Gloom on the ‘Gaza Strip’ in Waterford

Irina Mossi Love Detective

Dwayne Hibbert, a resident of
the area of Waterford known
as ‘Gaza Strip’, is a picture of
dejection yesterday as he
struggles to come to terms
with the news that his hero
Vybz Kartel was found guilty
of murder. (PHOTO: GARFIELD

WATERFORD, Portmore — Dwayne Mexican Hibbert was in a joyful mood hours before
the Vybz Kartel verdict was handed down in the Supreme Court yesterday.

Hibbert, a resident of the section of Waterford called ‘Gaza’, where
Kartel has had considerable influence, moved around happily as he
flashed the Gaza strip ‘W’ on his fingers, predicting that there would
have been a not guilty verdict for his hero Kartel, who is also known in
that tough section of the Portmore municipality as the ‘World Boss’.

Hibbert, apparently enjoying the moment as the cameras focussed on him,
took reporters on a tour of the section of Waterford where Kartel, whose
real name is Adidja Palmer, lived.

Just over an hour after the tour, Hibbert began singing “Free World
Boss”, again flashing his ‘W’ as the verdict was being announced.
Cameras trained on him, he carried on until a reporter told him “It’s
guilty, eno”. 

His countenance immediately changed, and so too the mood
of the other people who had gathered and were optimistic that their
‘godfather’ would be freed of murder.

Those gathered around radios as they listened to the report from the
Supreme Court seemed crestfallen. They said nothing for a while, trying
to make sense of the news.

“Send in the children,” one man said in a
serious tone. His order was immediately obeyed.

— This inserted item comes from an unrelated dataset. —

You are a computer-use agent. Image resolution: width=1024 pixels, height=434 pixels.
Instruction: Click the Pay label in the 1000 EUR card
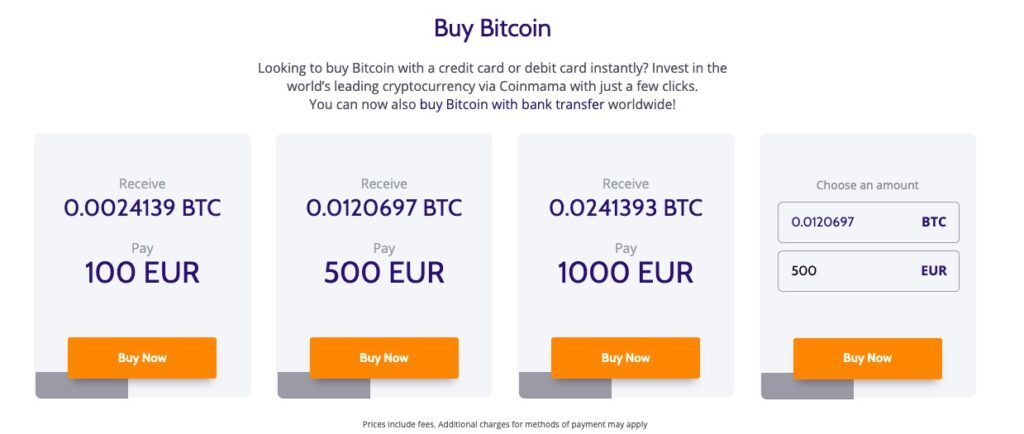point(626,249)
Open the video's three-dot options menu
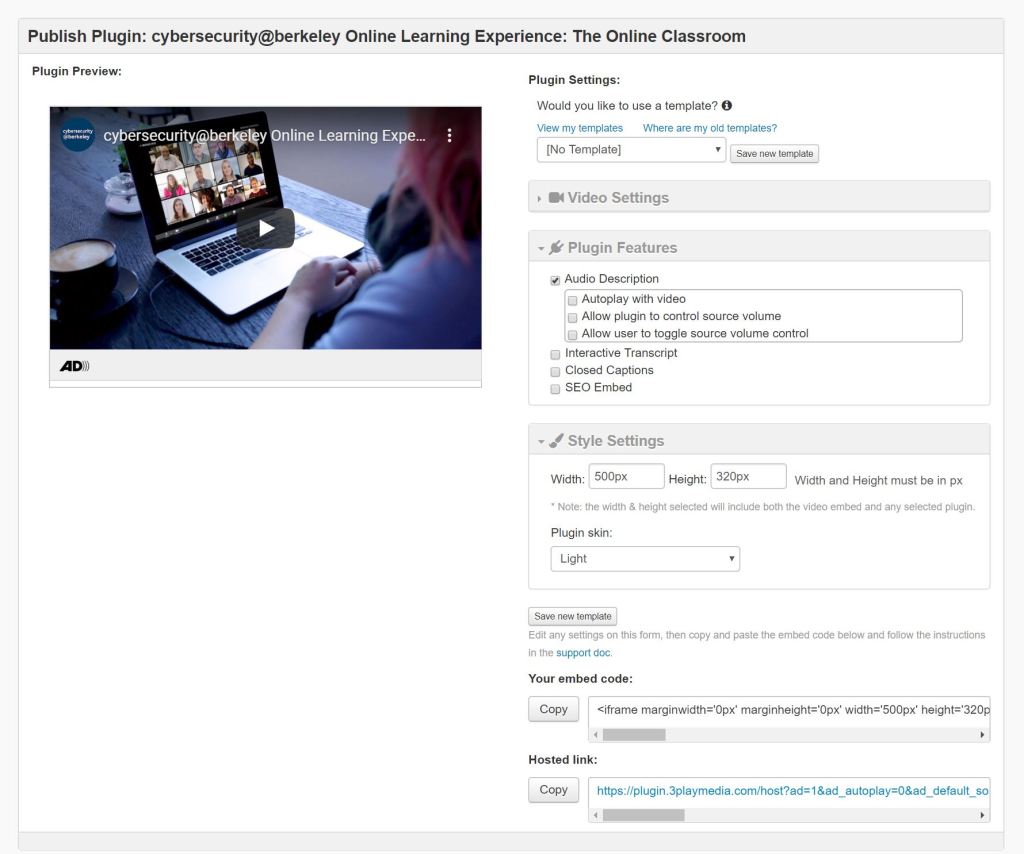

Police, aware of Kartel’s influence in that section of Waterford, maintained their presence in the community.

Hibbert, lingering in the general area, was seen slumped against a shop
made of a shipping container with his hands on his head, looking close
to tears. His hands then fell limp to his side and he trained his head
skyward as if asking God why.

“Mi caan believe,” he moaned. “Kartel a mi deejay. Gaza fi life. Him
have him youth and babymother to take care of. Dem sink the deejay.”

Long faces could be seen all over in the community as people spoke in hushed tones.

“He never did anything wrong,” said a woman who gave her name as ‘Gaza Too Sweet’.

“The Bible said if yu right hand offends you, cut it off,” she said, but did not explain what she meant by

that statement.

Another woman, who refused to give her name, said that Kartel should
have been given a chance because he didn’t kill anyone who belonged in
the upper echelon of society.

The police came under verbal assault from female residents who jeered
them when they instructed the crowd to leave the road and go home.

“Unnu can gwaan now. No more $5,000 fi unnu,” said one female resident.

Earlier, as children bearing placard and shouting “Free world boss”
converged on Chantilly Road where Kartel once lived, the police warned
that the kids would be taken and their parents called to account.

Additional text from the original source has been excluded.